Audio Data Collection – Short Explanation

We’ve already started to become accustomed to our AI-powered personal assistants. Whether they come from Apple and are called Siri, Google and respond to the “Hey Google” keyphrase or are from another vendor entirely, they have in a brief period become the norm in our households.
However, they did not come to us, fully-fledged and ready. They were trained with audio data collection to recognize human speech so that they understood the word and the meaning behind that word.

Audio Data Collection in the Real World

In the real world, there is a multitude of different languages. In addition, a word can often be used in a variety of different ways based on the context of the sentence and even the tone of voice.

To train virtual assistants and other AI systems on what is actually being said and its true meaning can be complicated. It requires large amounts of data collected across many different languages and dialects. This data pool cannot be homogenous – it needs to account for accents and even different levels of quality.

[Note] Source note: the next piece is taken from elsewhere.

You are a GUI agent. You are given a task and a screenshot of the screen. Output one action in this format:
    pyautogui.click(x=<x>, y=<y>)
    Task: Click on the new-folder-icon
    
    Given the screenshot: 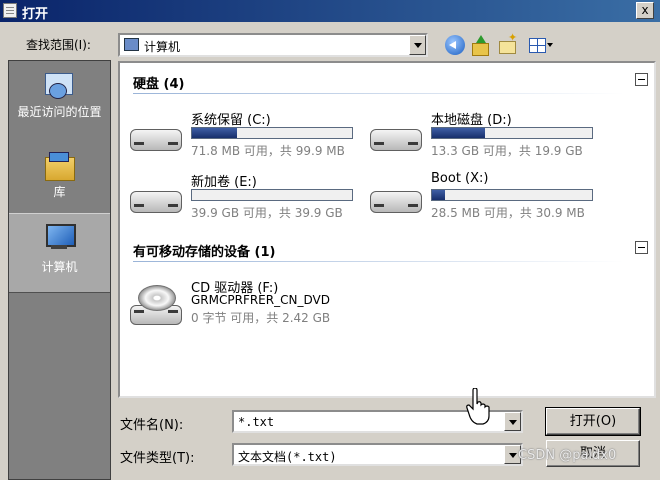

Audio Data Collection in the World of AI

When collecting data for machine learning and AI training, there are several steps that are needed.

  1. Determine what will be said and what the meaning of that phrase is.
    As much as possible, try to understand the real-world situation in which this information will be used as that will color the data you gather. Use chat transcripts and emails to see the question and the outcomes so that the information is representative.

  3. Understand the language those words will be said in.
    When discussing language, do not get confused by regional variations but rather consider language as the technical jargon specific to a role.
    As an example, a client might ask someone – “Hello, I need to have someone come to my house for service. I am having a problem with my internet router, and the speed is very slow.”
    In this context, the first sentence is almost irrelevant. The model needs to understand the second sentence and know what to do in that specific instance.

  5. Build a script in that language & using those words.
    Your script should emulate the real world as much as possible. In this example, you’d want to count the number of speed issues that had been received and perhaps also look at how many problems with cell signal or television channels. The script should be of a reasonable length (15min or less) and offer the speakers a chance to pause between statements. Speakers need to identify themselves and their unique circumstances – accents, devices, etc. – whenever recording.

  7. Record real-world people in a variety of different situations using the words in the script and transcribe the information.
    Based on your target market, try to focus your data collection on your ideal population’s demographic. This would mean considering mobile recordings or landline but also regional variations in accents and more.
    Convert the voices into text files using an automated speech to text engine and then have a human validate the translations for errors. Each text file should have terminology that makes it easy to link to the audio recording.

  9. Build a test case and use that test case to train a new algorithm
    Using the audio files you’ve gathered and the text files you’ve transcribed, create segmented pairs, and extract a subset of these pairs to form your test sets. This subset should be kept separate and will be used to test the accuracy of your model.

Use the remainder of the segmented pairs to train the language model and add other pairs as you go to continue growing its capabilities. After the model is trained, validate it against the test data set to judge its accuracy and iterate until you get it to the level needed.